The future of libraries in the UK is in jeopardy because of "drastic" cuts and the "looming threat" of privatisation, a leading union has warned.
Unison accused the Government of "sleepwalking into a library crisis" which will deprive future generations of the book-lending and other services provided.
The union said that in the year to April, 100 libraries in England closed or were being run by volunteers or as a social enterprise.
Local authority library budgets in England have been cut by £122 million in the past two years, according to research by Unison.
General secretary Dave Prentis said: "Cuts, closures and now the threat of privatisation are seriously threatening the future of our libraries. The Government's failure to act, and the massive cuts it is inflicting on councils, are a recipe for disaster.
"Libraries have a long history of enriching people's lives. Since Victorian times they have been at the heart of vibrant communities. Now they are a vital resource for hard-pressed parents who struggle to afford books, for the elderly and for people looking for a job.
"There is a real chance that the library service we hand over to the next generation will be a shadow of its former self."
A Culture Department spokesman said: "We don't recognise this characterisation at all.
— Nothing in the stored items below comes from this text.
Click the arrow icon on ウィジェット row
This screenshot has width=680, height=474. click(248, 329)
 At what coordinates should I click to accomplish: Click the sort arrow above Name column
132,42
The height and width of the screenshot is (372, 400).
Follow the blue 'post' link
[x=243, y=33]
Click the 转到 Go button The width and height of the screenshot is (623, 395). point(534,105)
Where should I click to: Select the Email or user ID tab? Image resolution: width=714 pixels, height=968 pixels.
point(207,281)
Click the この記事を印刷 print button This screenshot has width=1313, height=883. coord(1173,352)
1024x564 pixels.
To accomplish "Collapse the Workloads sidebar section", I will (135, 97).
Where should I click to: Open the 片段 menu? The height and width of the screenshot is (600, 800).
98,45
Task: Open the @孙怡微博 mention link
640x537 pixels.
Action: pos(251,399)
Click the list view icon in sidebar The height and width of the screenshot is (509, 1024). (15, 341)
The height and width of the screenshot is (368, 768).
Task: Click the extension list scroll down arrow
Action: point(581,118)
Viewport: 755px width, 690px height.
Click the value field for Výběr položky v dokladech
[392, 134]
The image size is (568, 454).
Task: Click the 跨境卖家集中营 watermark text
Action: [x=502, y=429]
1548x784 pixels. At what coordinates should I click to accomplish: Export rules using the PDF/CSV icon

The library service continues to thrive with almost 40% of all adults and three-quarters of children visiting libraries regularly.
"The latest figures from the Chartered Institute of Public Finance and Accountancy showed a net reduction of 35 static and mobile libraries in England in 2010-11.
"We will not hesitate to intervene where a council breaches it statutory duty to provide a comprehensive and efficient library service."